At my institution, we created our own Online Course Design Review Guide and adapted our course evaluations to include questions that addressed the criteria in the guide. For example, navigation, regular and substantive interaction, and the ability for students to find resources easily (help desk, library, advising, tutoring, career services, etc.). We also encourage instructors to provide students with a graded item early in the semester so they have an early indication of their grasp of course concepts. A well-designed online course provides students with the scaffolding to be successful, in addition to the support available through academic and non-academic services.

Student satisfaction with services

Expectations for academic and non-academic services have risen, too. Online students may need additional support services, such as tutoring, academic advising and career counseling. On the other side of the global pandemic, there is a better understanding of the wraparound services needed by all students, especially those learning online. Mental health issues are widespread among students, and the majority of students are navigating life beyond the classroom in addition to their studies. Services such as technical support need to be 24/7/365, counseling services should be available via video conferencing, and academic success centers should have flexible scheduling and equal opportunities to participate in study abroad programs or extracurricular activities to help online students with a sense of belonging.

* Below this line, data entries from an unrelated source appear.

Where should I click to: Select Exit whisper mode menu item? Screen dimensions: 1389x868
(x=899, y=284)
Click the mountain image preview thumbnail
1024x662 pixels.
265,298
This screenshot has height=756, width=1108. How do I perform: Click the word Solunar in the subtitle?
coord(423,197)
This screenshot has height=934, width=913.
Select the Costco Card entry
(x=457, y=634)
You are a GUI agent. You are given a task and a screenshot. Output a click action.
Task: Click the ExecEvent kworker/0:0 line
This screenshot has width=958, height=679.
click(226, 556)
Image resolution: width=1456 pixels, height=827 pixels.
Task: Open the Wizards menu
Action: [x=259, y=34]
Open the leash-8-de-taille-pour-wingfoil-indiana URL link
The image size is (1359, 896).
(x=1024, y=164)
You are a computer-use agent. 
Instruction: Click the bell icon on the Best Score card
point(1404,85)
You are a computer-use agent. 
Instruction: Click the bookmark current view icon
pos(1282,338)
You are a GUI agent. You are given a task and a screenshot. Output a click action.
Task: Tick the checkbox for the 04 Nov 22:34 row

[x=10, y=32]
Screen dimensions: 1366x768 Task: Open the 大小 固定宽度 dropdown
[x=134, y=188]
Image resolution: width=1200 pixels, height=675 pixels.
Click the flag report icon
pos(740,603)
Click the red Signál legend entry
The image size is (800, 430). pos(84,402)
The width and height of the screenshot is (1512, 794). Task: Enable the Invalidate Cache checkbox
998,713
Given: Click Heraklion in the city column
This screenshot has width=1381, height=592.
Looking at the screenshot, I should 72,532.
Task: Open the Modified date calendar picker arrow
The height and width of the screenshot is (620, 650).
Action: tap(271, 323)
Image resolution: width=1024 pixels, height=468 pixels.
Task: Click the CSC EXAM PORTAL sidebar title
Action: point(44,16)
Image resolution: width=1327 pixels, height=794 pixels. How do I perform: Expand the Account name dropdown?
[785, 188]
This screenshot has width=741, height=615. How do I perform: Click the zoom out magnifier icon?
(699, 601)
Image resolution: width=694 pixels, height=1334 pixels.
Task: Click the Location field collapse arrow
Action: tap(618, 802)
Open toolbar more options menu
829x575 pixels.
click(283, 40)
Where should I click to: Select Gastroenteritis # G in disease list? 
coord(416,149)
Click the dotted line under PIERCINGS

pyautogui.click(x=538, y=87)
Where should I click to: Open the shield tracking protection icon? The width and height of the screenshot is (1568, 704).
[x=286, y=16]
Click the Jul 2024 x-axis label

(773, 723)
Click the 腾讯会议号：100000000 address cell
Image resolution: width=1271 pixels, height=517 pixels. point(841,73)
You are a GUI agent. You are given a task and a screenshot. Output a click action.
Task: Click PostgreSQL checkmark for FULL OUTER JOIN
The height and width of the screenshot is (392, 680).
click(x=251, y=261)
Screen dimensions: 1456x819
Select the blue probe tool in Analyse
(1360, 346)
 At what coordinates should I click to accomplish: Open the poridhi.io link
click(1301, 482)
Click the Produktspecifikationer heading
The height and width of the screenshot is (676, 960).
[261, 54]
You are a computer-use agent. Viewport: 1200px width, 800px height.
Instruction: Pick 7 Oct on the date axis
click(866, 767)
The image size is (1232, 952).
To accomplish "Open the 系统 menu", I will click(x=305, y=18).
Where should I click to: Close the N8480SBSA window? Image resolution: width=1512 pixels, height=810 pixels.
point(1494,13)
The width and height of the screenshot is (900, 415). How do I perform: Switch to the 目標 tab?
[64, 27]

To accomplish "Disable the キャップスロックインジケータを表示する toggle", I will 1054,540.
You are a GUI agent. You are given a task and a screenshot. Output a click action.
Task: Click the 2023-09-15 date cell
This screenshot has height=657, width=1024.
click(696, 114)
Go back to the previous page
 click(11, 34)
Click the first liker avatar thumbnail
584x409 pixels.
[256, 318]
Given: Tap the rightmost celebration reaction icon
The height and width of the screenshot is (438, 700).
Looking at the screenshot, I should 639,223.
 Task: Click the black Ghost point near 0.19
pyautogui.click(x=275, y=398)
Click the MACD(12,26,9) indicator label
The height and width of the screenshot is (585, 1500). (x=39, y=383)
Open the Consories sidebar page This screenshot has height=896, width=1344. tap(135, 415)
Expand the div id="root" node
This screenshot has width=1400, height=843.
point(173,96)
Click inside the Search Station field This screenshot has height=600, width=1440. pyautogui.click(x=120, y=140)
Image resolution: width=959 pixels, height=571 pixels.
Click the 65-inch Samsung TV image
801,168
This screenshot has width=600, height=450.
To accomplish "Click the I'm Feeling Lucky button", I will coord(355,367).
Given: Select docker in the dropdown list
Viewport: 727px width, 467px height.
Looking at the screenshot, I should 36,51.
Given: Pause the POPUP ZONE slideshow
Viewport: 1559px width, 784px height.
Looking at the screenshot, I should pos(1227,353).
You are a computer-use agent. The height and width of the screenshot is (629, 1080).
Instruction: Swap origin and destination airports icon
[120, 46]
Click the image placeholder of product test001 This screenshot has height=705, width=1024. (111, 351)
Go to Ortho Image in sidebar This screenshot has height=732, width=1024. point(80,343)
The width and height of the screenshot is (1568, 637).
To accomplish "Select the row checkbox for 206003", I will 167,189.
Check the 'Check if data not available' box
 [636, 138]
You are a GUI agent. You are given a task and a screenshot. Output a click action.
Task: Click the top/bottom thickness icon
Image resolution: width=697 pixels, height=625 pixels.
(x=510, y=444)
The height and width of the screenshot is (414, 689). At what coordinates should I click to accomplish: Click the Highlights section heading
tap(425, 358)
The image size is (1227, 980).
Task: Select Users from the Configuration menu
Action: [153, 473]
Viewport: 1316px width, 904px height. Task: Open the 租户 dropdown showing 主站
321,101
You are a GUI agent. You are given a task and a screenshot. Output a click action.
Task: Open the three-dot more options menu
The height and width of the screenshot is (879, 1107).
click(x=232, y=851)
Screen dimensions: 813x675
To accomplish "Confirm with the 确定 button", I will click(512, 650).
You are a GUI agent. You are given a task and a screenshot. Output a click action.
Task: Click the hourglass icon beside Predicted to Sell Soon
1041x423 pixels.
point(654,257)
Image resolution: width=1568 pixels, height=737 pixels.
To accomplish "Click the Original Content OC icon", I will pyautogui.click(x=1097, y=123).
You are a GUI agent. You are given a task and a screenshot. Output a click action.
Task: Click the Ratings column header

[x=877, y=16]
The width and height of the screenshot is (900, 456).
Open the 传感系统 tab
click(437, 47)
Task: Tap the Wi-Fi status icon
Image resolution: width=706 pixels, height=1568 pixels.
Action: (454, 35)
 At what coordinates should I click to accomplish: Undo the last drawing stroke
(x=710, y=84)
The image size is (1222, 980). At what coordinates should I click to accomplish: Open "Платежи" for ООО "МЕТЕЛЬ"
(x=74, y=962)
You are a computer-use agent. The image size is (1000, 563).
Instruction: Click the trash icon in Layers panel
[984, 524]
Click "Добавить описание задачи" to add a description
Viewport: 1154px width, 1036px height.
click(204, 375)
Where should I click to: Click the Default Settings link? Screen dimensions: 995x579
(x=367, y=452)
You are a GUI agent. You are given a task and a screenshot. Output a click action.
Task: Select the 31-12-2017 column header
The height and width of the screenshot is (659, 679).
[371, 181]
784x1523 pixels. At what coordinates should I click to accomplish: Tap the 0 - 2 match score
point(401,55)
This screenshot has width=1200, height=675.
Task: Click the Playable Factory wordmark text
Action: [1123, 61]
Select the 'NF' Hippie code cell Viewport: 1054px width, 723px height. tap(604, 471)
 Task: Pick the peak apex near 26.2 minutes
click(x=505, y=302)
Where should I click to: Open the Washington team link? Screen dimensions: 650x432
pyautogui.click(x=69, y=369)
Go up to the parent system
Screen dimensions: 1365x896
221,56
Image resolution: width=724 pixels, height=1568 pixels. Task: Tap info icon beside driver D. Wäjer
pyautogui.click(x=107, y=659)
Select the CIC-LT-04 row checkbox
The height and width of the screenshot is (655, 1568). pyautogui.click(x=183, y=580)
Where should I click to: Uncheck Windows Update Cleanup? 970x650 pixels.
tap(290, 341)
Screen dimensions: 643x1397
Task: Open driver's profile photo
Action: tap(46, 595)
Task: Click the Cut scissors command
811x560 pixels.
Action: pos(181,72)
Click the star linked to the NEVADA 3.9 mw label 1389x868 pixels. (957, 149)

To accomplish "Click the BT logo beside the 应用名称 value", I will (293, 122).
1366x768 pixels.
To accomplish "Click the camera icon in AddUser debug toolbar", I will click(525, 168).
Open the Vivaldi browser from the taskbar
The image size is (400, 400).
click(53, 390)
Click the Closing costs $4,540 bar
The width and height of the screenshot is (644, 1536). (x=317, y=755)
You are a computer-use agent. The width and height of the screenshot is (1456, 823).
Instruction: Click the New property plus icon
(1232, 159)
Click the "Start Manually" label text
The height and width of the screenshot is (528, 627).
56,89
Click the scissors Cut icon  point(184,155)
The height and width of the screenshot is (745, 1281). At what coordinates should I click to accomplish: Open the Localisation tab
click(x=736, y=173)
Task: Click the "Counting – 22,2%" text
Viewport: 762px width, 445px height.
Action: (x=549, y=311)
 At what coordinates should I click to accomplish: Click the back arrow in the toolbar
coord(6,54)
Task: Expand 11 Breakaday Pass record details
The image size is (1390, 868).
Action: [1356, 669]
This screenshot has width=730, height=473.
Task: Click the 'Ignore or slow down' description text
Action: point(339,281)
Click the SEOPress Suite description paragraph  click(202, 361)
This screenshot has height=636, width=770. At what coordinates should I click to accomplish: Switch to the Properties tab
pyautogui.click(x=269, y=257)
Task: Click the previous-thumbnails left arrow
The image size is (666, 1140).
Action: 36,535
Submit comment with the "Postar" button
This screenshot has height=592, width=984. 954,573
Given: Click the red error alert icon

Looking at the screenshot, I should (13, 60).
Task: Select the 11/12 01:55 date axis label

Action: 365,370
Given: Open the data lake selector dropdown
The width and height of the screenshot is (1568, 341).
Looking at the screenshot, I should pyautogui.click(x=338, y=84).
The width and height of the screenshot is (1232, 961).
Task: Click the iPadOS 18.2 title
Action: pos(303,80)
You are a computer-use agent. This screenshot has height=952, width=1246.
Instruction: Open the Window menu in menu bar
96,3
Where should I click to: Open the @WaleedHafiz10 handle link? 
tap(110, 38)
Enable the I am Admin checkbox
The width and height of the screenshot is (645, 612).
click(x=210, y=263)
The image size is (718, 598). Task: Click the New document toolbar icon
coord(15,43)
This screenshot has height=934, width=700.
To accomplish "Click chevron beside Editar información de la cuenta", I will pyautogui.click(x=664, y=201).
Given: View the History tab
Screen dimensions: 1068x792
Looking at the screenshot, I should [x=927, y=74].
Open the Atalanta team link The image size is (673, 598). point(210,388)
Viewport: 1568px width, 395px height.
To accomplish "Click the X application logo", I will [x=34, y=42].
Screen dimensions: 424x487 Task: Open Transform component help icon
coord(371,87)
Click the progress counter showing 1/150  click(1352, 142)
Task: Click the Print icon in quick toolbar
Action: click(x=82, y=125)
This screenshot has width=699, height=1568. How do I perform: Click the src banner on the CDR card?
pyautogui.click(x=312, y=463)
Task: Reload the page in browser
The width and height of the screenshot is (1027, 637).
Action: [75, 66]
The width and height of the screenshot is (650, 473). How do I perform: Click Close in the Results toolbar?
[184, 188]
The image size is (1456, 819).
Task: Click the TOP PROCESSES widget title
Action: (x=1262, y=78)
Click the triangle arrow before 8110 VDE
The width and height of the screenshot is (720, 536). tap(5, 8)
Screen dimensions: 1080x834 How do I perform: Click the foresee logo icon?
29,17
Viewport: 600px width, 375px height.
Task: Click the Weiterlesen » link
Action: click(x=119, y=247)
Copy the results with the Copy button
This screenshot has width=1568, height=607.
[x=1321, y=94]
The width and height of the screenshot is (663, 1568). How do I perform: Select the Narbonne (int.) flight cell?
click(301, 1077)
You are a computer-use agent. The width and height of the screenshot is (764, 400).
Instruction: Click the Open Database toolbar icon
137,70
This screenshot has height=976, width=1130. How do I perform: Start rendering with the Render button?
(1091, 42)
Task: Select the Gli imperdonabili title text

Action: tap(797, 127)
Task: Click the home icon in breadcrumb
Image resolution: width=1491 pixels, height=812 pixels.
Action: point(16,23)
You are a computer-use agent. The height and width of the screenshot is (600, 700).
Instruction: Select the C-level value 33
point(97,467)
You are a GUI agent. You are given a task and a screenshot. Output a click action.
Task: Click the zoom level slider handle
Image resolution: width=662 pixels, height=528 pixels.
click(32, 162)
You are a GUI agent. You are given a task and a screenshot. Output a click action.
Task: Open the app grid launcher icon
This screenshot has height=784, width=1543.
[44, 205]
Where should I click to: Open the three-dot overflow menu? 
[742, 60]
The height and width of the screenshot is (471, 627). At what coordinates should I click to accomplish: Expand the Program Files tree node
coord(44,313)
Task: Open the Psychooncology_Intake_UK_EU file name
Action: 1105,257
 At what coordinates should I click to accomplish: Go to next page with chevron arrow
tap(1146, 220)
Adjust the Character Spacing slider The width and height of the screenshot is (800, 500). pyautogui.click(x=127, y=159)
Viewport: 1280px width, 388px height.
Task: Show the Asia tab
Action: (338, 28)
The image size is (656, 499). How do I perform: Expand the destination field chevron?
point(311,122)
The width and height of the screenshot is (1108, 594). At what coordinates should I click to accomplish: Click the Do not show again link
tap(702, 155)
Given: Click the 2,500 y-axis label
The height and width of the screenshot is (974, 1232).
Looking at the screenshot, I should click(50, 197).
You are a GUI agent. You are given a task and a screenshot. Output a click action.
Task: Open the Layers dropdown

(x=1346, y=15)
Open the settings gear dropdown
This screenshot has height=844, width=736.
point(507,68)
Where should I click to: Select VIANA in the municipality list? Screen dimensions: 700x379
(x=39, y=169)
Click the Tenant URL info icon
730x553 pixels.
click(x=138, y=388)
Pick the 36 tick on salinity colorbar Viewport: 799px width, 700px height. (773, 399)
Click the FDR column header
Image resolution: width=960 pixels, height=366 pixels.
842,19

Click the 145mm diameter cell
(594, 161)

A well-designed online course provides students with the scaffolding to be successful, in addition to the support available through academic and non-academic services.

If colleges can provide flexible learning opportunities and an equal opportunity for support services, students enrolled in online courses can take care of their basic needs while working towards success in their academic pursuits. Navigating online courses shouldn’t be a hall of mirrors experience. Students expect to have the same outcomes as face-to-face classes and the long-term support to help them get to the finish line.

About the Author

Terri Gustafson
Dr. Terri Gustafson is director of educational technology and esport at Northwestern Michigan College.